That’s it. And it’s always challenging, because the more analogue you make the system, the harder it is to manage those threshold states. You’ve got to make them apparent to the player so that they’re not accidentally tripping over them. But all of the things – the light and shadow systems are still there. We all felt that the black and white filter was very jarring, and it meant that this very nice-looking game was masked for a good chunk of the time. So, instead, we’ve gone with something that’s much more familiar to players who’ve played Double Agent, which is the idea of the light meter on the back. We’re using our whole ‘in the lens’ visual design style, where we imagine that there’s a lens between the player and everything in the game – including the HUD elements. When we see light and weather effects and atmospheric effects, that’s going to alter the way the HUD looks, it alters the way Sam looks, it alters the amount of lens flare coming off of things. When he’s in the shadows, the lighting on his suit is very specific and distinctive, so you can tell that you’re in a stealth mode, but we’re actually relying more on the player’s own perceptions.
The more analogue you make the system, the harder it is to manage those threshold states.
Is that a binary shadow system?
It’s based on the same stealth system we’ve always had in Splinter Cell, which is that there’s a certain number of bones on the player that can be illuminated, and we are literally simulating that. A lot of games will have a stealth system where the level designers are literally designating hidden zones, and if you’re in one, you’re hidden.
That’s what Conviction felt like through the way it was presented – on or off, monochrome or colour.

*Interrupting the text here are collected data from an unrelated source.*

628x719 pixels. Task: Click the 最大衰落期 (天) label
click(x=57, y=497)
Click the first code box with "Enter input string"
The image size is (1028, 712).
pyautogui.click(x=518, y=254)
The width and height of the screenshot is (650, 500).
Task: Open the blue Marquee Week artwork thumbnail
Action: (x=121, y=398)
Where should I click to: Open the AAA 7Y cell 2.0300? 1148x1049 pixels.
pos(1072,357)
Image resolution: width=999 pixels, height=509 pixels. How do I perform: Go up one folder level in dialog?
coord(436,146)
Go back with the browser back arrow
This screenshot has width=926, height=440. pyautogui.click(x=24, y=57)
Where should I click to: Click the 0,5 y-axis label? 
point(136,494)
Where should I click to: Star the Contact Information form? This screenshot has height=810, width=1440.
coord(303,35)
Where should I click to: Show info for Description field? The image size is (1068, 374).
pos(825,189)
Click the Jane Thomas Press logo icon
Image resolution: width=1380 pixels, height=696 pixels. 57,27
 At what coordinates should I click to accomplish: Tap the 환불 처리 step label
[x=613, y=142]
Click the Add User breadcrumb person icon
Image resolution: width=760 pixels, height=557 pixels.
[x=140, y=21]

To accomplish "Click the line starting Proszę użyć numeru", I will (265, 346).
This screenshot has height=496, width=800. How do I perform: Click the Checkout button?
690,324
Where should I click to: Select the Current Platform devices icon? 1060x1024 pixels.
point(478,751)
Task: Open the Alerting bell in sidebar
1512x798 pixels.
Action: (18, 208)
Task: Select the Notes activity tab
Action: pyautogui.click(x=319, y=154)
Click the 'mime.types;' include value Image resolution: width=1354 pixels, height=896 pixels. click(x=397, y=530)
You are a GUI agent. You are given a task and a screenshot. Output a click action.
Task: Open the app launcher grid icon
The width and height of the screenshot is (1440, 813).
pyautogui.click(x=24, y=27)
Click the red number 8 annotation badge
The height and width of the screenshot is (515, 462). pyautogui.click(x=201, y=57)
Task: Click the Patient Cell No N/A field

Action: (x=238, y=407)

Which is tricky, right? And we had to choose a threshold where we had to do that, and you’d have a guarantee of being hidden. That was as much for usability as anything else, it was a concession we had to make so it would be playable. Now, what we’ve decided to do is back off that, because we’re teaching the player that shadow is one way to stay hidden. But there’s also just simply staying out of the line of sight. It’s occlusion, it’s being sneaky. So, in a way, we’re almost embracing a more comprehensive style of stealth play.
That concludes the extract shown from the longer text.